:: Your objective ::
Find the line containing "The image size is (1260, 780)." in the entries below. Restate it and each line after it, word for word, up to and including the line containing "The image size is (1568, 669).".

:: Given data ::
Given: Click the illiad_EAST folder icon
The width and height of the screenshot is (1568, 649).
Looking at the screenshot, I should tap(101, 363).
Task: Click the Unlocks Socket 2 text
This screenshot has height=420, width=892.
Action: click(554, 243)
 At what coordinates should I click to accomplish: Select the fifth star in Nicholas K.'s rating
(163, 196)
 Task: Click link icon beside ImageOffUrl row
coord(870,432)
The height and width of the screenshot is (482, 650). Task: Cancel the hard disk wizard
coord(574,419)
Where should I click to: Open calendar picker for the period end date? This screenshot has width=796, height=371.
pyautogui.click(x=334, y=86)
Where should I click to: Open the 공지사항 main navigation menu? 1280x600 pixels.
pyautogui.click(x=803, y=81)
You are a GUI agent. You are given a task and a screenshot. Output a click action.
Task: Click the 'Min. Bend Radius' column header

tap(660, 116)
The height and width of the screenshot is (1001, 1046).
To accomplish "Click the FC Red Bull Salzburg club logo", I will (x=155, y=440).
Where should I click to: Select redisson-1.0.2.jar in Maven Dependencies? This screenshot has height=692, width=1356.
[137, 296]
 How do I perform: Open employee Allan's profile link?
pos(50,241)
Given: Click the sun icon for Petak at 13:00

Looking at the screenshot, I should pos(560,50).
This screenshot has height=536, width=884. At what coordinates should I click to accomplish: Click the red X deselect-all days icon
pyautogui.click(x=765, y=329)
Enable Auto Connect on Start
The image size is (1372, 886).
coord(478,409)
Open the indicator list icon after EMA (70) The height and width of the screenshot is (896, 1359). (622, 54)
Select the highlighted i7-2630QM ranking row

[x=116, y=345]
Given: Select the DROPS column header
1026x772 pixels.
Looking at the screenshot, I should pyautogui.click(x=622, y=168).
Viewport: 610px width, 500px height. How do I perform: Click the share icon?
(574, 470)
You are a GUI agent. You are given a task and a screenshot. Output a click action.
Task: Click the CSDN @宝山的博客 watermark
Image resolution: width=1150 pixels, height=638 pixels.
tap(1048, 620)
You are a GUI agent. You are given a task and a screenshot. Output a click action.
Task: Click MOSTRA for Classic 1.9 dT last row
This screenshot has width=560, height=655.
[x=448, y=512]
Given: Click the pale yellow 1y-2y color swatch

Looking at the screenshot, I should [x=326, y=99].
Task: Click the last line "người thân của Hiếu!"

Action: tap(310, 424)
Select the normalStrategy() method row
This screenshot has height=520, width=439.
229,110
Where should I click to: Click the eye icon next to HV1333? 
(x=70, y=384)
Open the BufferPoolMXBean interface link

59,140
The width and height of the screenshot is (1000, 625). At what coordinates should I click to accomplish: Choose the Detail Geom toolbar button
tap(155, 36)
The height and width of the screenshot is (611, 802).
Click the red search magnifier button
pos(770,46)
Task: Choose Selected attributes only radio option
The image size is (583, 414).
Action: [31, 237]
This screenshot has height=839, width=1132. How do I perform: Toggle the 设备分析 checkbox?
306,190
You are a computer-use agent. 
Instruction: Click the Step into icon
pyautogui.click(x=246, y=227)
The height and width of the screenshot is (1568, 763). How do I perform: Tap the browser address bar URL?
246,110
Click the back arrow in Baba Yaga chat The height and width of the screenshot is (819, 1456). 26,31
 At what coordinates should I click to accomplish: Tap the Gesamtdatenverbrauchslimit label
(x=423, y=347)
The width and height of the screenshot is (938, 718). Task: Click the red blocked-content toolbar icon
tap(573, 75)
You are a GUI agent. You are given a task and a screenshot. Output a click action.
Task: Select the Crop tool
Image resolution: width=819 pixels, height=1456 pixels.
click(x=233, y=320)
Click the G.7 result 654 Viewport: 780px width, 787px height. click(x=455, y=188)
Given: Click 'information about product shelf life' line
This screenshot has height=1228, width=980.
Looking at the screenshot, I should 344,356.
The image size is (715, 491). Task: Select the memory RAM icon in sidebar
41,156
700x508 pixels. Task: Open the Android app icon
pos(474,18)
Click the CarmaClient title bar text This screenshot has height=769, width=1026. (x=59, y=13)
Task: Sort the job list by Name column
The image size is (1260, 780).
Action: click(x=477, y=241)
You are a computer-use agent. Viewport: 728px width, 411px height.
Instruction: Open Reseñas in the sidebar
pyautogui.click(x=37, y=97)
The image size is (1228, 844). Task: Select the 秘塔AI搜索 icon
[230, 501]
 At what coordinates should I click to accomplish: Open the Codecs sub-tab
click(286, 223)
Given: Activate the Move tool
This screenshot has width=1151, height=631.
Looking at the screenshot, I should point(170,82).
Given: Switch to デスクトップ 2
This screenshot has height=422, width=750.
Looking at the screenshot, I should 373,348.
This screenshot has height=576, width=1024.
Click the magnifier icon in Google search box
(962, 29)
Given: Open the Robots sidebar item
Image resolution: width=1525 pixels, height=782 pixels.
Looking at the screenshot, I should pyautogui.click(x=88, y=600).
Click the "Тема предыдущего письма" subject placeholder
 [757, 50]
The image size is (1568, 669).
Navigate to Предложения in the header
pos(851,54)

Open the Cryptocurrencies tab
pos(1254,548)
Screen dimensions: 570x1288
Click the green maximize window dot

:: Result of this task ::
The image size is (1260, 780).
Action: click(x=477, y=241)
You are a computer-use agent. Viewport: 728px width, 411px height.
Instruction: Open Reseñas in the sidebar
pyautogui.click(x=37, y=97)
The image size is (1228, 844). Task: Select the 秘塔AI搜索 icon
[230, 501]
 At what coordinates should I click to accomplish: Open the Codecs sub-tab
click(286, 223)
Given: Activate the Move tool
This screenshot has width=1151, height=631.
Looking at the screenshot, I should point(170,82).
Given: Switch to デスクトップ 2
This screenshot has height=422, width=750.
Looking at the screenshot, I should 373,348.
This screenshot has height=576, width=1024.
Click the magnifier icon in Google search box
(962, 29)
Given: Open the Robots sidebar item
Image resolution: width=1525 pixels, height=782 pixels.
Looking at the screenshot, I should pyautogui.click(x=88, y=600).
Click the "Тема предыдущего письма" subject placeholder
 [757, 50]
The image size is (1568, 669).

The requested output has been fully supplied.